# Two questions regarding Gustav Stickley drop-front desk #732



## dzj (17 Oct 2016)

Can anyone shed some light on the purpose of the 2 small rails?
Decorative? No obvious function on any other pictures I found through Google.

Also why were these indentations/ depressions made in the top edges of the drawer sides?
Again, was there a functional side to them or just decorative?
I see the Stickleys gave up on it in later years.


----------



## Brentingby (17 Oct 2016)

The 1910 Gustav Stickley catalogue shows those rails not only on the #732 desk, but also on #720, #728, and #731. In all cases they are there but unused. Perhaps they supported an optional tray with an inkwell. 




I didn't find anything in the catalogue showing it so it's just a guess. Gustav Stickley did offer a double inkwell that looks like it might have fit into the opening.





As for the detail on the drawer sides, they would make fitting the drawer much easier at the factory. They would also prevent the drawer from sticking badly if the drawer sides swelled with seasonal humidity changes. The drawer front, being made from quarter sawn oak, wouldn't change dimension much but the drawer sides could expand. Even if it did stick, you'd only need to pull the drawer out a couple of inches to get it loose.


----------



## dzj (17 Oct 2016)

Yes, an ink well might be a clue. Perhaps the ledges are for storing dip pens and such.


----------



## Brentingby (17 Oct 2016)

I was thinking that the inkwell would sit on those rails. I doubt they'd make such narrow rails for holding the pens. Maybe there was a metal tray to hold pens and the inkwell slid into the bottom.


----------



## dzj (17 Oct 2016)

Sure, that's possible. I see in their catalogue they did metalwork also. 
Maybe they had standard sized products...


----------



## Brentingby (17 Oct 2016)

The inkwell in the photo I shared is listed as 11” l x 7” w x 3-1/4” 11" wide for that opening seems about right.


----------



## AndyT (17 Oct 2016)

On the drawer sides - I agree with Brentingby that this looks like a simple approach to making the fronts fit well when the drawers are closed, while leaving the drawers loose enough never to jam when partly opened. 

I have seen something similar on an English chest of drawers (1920s) that my parents had. The drawer fronts fitted nicely, but the drawer sides were only full thickness at the front - behind the lap dovetails, the thickness diminished by 2-3mm on each side.
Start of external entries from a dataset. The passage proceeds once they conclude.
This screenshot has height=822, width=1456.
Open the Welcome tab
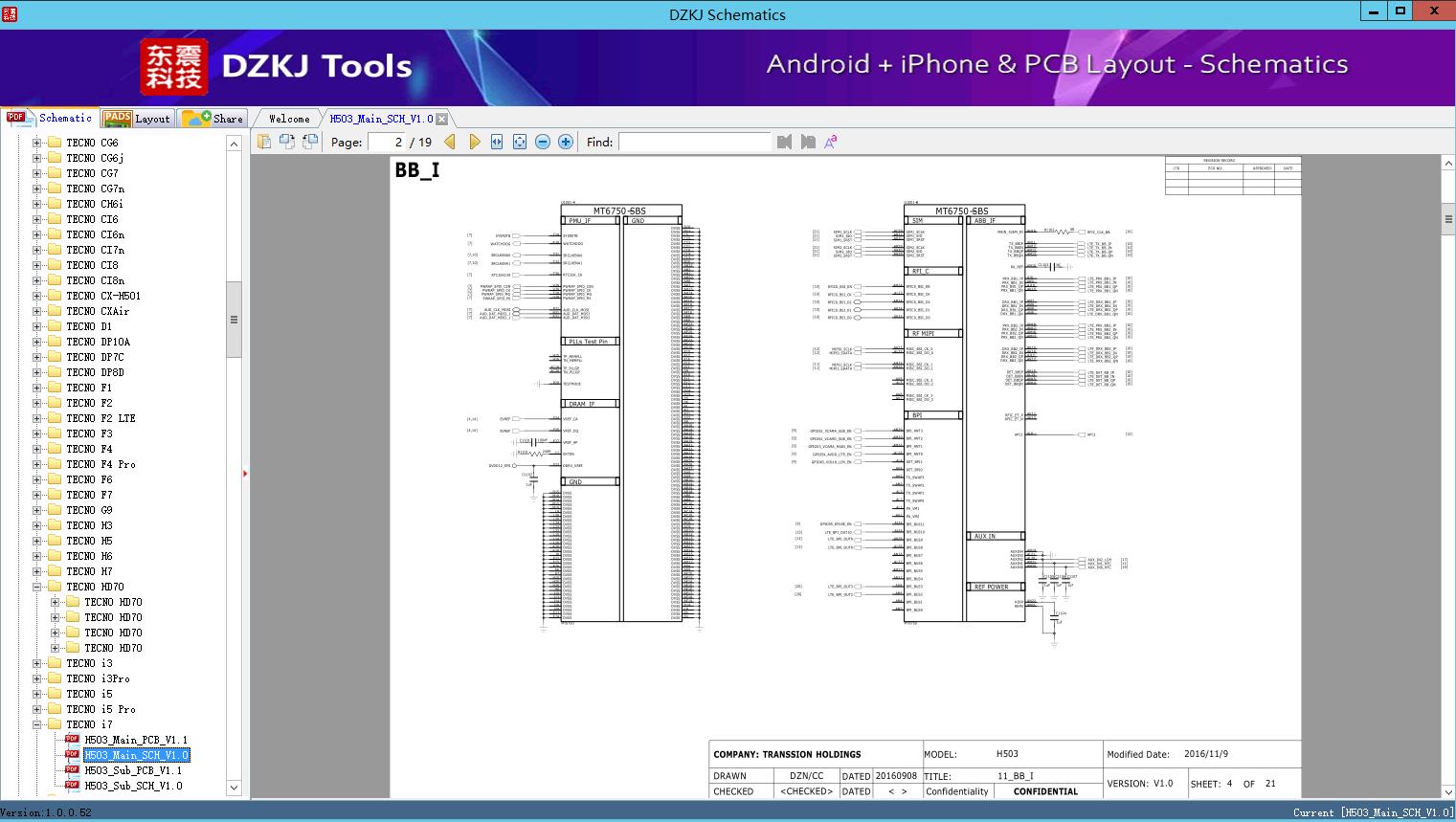(289, 119)
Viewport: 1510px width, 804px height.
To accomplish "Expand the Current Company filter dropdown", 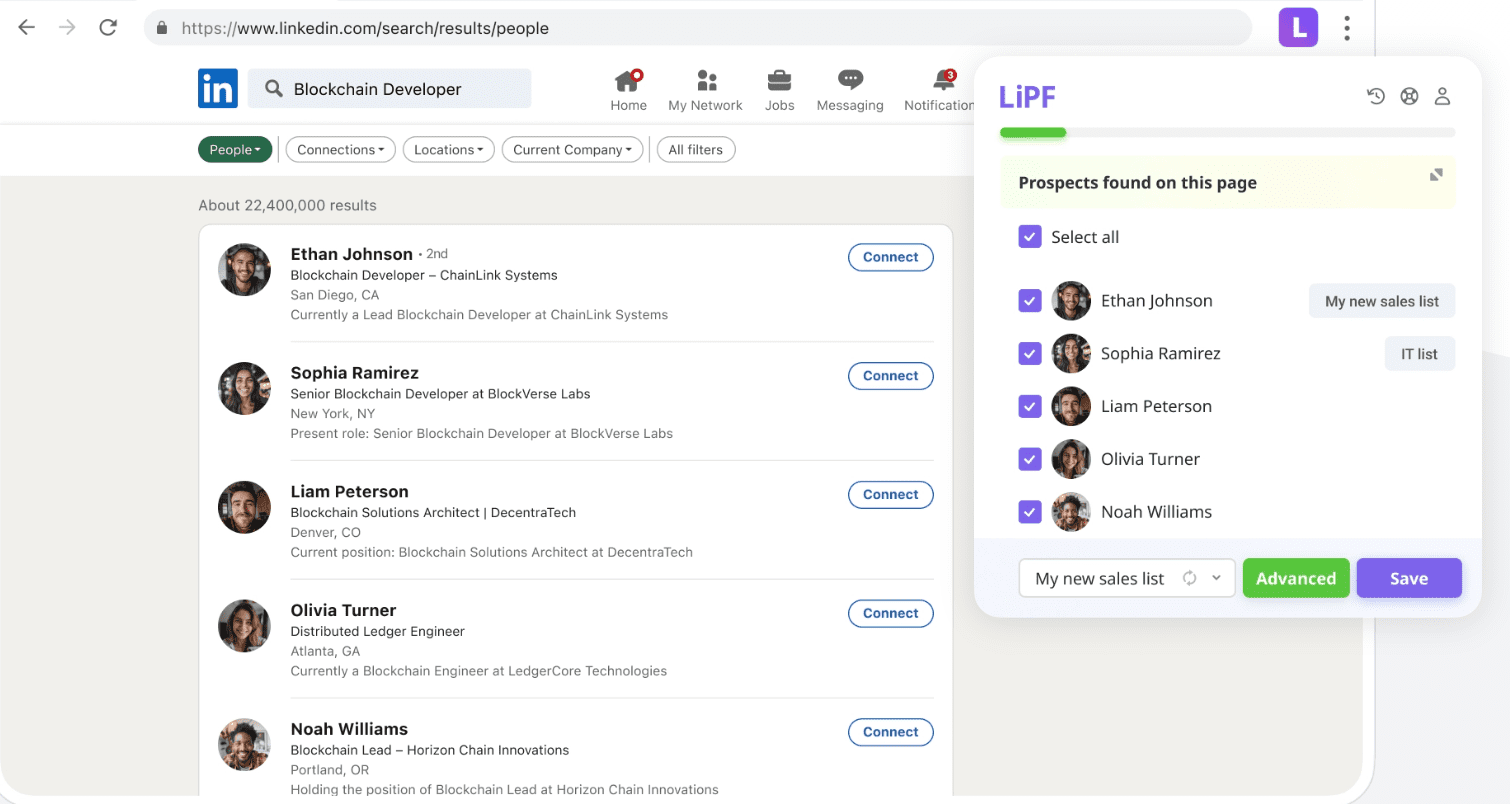I will 572,150.
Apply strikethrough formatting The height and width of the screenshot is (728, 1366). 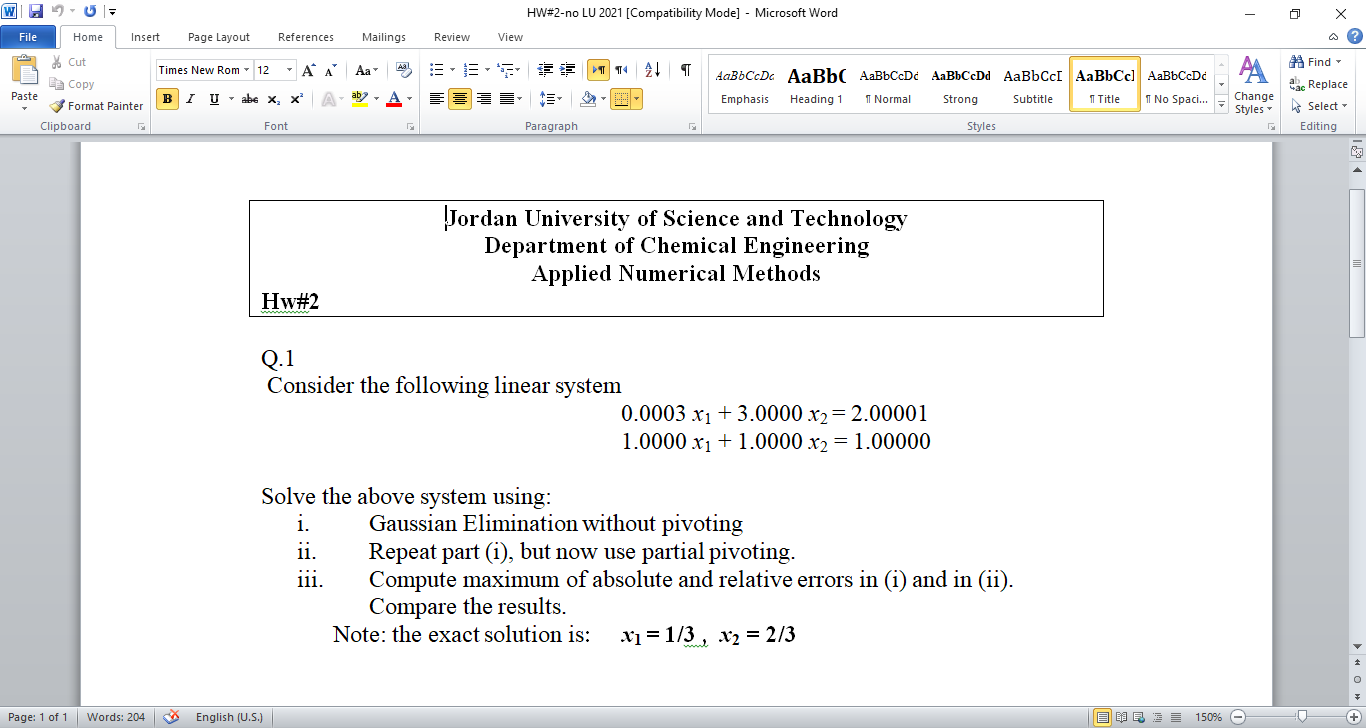252,100
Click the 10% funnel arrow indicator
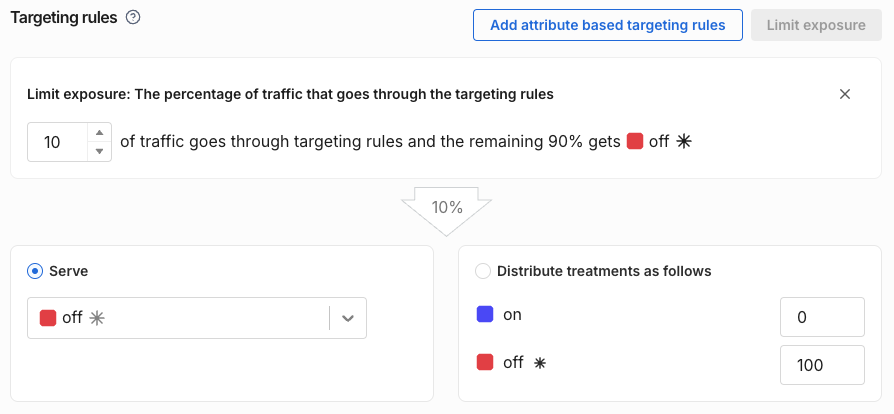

The profile looked as if it was done with a big belt sander.


----------



## Brentingby (17 Oct 2016)

Some makers cut the drawer backs 2-3 mm shorter than the fronts so the drawer box tapers so it doesn't bind at the back.


----------



## dzj (17 Oct 2016)

I read somewhere that Stickley made drawers 1/8" smaller than the front on each side, so fitting the drawer would be easier even for a not so
competent workman. A tight fit was made possible via a center rail affixed underneath the drawer.


----------



## custard (19 Oct 2016)

Interesting about the drawer sides. Here in the UK, with a _relatively_ stable maritime climate, we sometimes forget the truly massive humidity swings that need to be allowed for when selling furniture right across the continental USA. I have noticed that overlap drawer fronts were that bit more common in American antiques than in British antiques, and I've wondered if it was to allow the maker to construct drawers with a looser fit, but without big unsightly gaps at the drawer top? Maybe it was an automatic reflex for an American manufacturer to assume that if they don't have the luxury of overlay drawer fronts then they'll definitely need a device such as these reduced drawer sides to prevent customer complaints?


----------



## AndyT (19 Oct 2016)

That's a good point, Custard, and a useful reminder to anyone following US books, videos, blogs etc - they go on about movement a lot, but their challenges are greater than we face over here. (Except for Phil in Cornwall, of course!)


----------